Sosyal medya kullanıcılarının paylaştığı görsellerde, aynı soyadın bir pozisyonda bu kadar yoğun şekilde yer alması, kura sürecinin şeffaflığına ilişkin ciddi şüpheleri beraberinde getirdi. Özellikle X platformunda çok sayıda kullanıcı, bu durumun “tesadüf” olamayacak kadar dikkat çekici olduğunu savunarak tepki gösterdi.

Sağlık Bakanlığı’nın 12 Kasım’da canlı yayında gerçekleştirdiği işçi alım kurasında, Ordu ili için toplam 500 asil ve yedek aday belirlenmişti. Güvenlik görevlisi kadrosunda ise 122 asil aday arasında aynı soyadının beş kez tekrarlanması, tartışmaları daha da büyüttü.

Torpil İddiaları Gündemde: “Kim Bu Güney Ailesi?”

Memur Birliği Kurucu Başkanı Şakir Artiş de konuya dair yaptığı açıklamada, farklı illerde de benzer soyadı tekrarlarının görüldüğünü söyleyerek kapsamlı bir soruşturma çağrısı yaptı. Artiş, “1 milyon 600 bin başvuru içinden aynı soyadına bu kadar denk gelmek şaşırtıcı. Tüm işçi alımlarının KPSS puanına göre yapılması şart hâline gelmiştir” ifadelerini kullandı.

Kamuoyunda en çok sorulan soru ise şu oldu:

“Peki kim bunlar?
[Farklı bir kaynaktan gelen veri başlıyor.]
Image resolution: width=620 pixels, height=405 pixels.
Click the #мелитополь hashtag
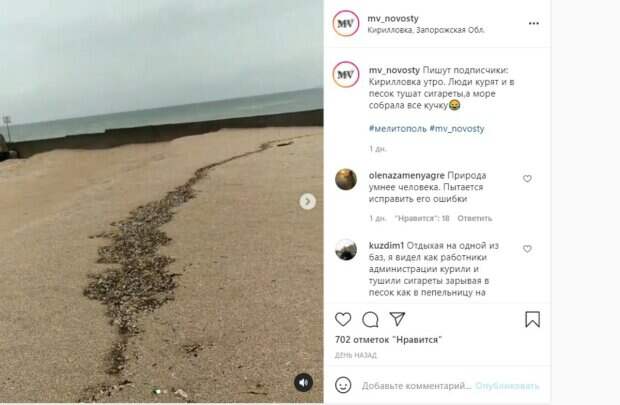click(x=397, y=129)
Bu 5 kişi hangi siyasetçinin, bürokratın, belediye yöneticisinin akrabası?”

Sosyal medyada dolaşan yorumlarda, isimlerin siyasi bağlantılarının araştırılması gerektiği ifade edilirken, bazı kullanıcılar Ordu’daki yerel siyasi yapı içinde “Güney” soyadının kimlerle ilişkili olduğunu sorgulayan paylaşımlar yaptı.

Bakanlıktan Ses Çıkmadı

Tartışmalar giderek büyürken, Sağlık Bakanlığı tarafından konuya dair henüz resmi bir açıklama yapılmadı. Kamuoyu, kura sürecine ilişkin istatistiksel bir inceleme yapılmasını ve iddiaların aydınlatılmasını bekliyor.

Torpil şüpheleri ve aynı soyadının yoğunluğu, kamu görevlisi alımlarında liyakat tartışmalarını bir kez daha gündemin merkezine taşımış durumda. Şimdi Türkiye’nin merak ettiği soru şu:

“Bu kişilerin gerçekten hak ederek mi kazandığı, yoksa birilerinin referansıyla mı listelere girdiği ortaya çıkacak mı?”